Han sido ciudadanos quienes, ante el enorme descontrol de una administración sobrepasada que pagaba a quien no debía y racaneaba a miles que sufrían el ERTE, llamaban por teléfono o se personaban en las oficinas tratando de frenar la deriva. Un viaje al desconcierto que comenzó en la pandemia cuando, si usted intentaba contactar al SEPE para cualquier prestación, no había humano que respondiera. Una máquina le situaba en una cola virtual y una voz metálica le iba conduciendo por el camino de una supuesta ventanilla: “Está usted en la fila. Tiene siete números por delante”. Y desde el salón de casa o en la cocina esperaba. Unos minutos después, le anunciaban de nuevo. “Sigue usted en la cola.
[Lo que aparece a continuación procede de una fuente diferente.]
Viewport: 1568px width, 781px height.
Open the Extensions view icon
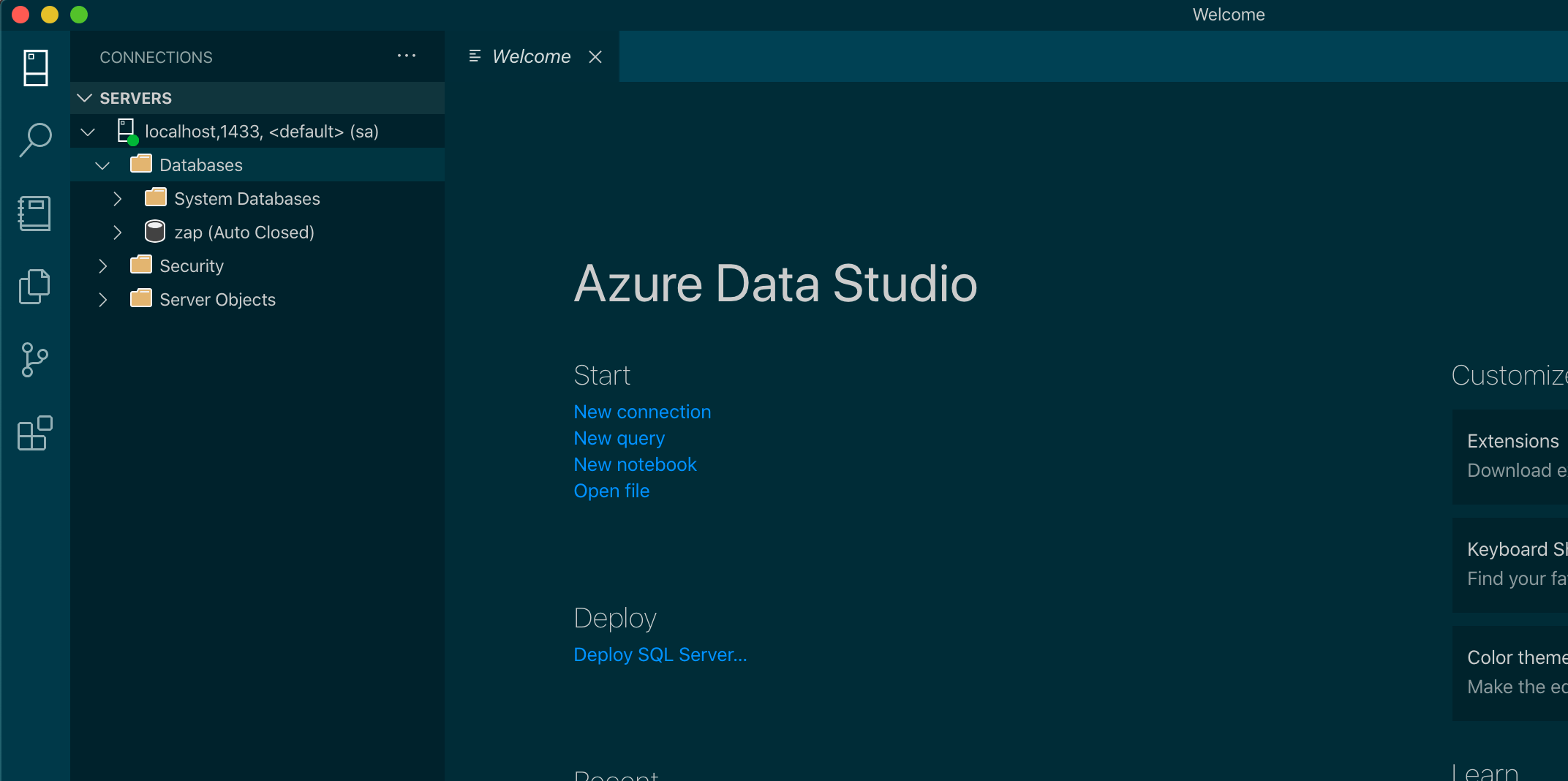[35, 433]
Tiene 6 números delante”. Y sentía que estaba más cerca. Imaginaba a otra gente, también pegada al teléfono, en una cadena de individuos que aquí y allá formaban fila india telemática. “Está usted en la cola”, volvía a repetir el teléfono. “Le queda una persona por delante” . Casi sentía el cosquilleo de la atención inmediata que intuía. ¡Por fin!, se decía mientras repasaba cómo dirigirse al empleado.
-Sí, sí, dígame…, soltaba usted casi con entusiasmo. No había respuesta. Pipipipíííí... Ese era el sonido del teléfono que al otro lado le anunciaba que habían colgado, que su intento resultaba fallido.
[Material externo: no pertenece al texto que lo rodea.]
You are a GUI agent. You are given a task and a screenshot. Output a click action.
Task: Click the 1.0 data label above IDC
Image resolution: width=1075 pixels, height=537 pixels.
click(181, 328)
Alguien debería corregir estos desatinos y gestionar en el SEPE un servicio de buen trato a las personas. Sencillo. Saludar con educación, responder al teléfono y escribir con delicadeza. Para el caso que nos ocupa me permito una sugerencia. En lugar de remitir cartas con un título acusatorio: “Comunicación sobre percepción indebida”. ¿Qué tal una alternativa que titule la carta simplemente “gracias”? Y un texto. Gracias por ayudar, por ponerlo fácil pese a los fallos en que incurrimos como Servicio de Empleo. Gracias por su paciencia, por informar de un error en absoluto imputable a usted, ni a su buena disposición a reponer la cantidad que por una error le abonamos. Y perdón sobre todo a quienes desde el SEPE no ingresamos el dinero que les correspondía a tiempo y pusimos en aprietos para pagar sus facturas. Perdón también a quienes vinieron a las oficinas y desatendimos, o a esos ciudadanos que llamaban y retuvimos al teléfono. No les supimos escuchar. Por nuestro descontrol no estuvimos a la altura de unas circunstancias que nos desbordaron y cometimos otra equivocación: echar sobre ustedes una responsabilidad que no tenían. Ustedes sí estuvieron a la altura de las circunstancias.